(Stored data)
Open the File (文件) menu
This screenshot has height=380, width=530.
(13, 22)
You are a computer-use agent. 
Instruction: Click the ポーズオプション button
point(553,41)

Instructions to follow -> Your answer must be the lines from the one containing "You are a computer-use agent." through the last line of the entries, copied exactly, with no other lines.

Response to the task ->
You are a computer-use agent. 
Instruction: Click the ポーズオプション button
point(553,41)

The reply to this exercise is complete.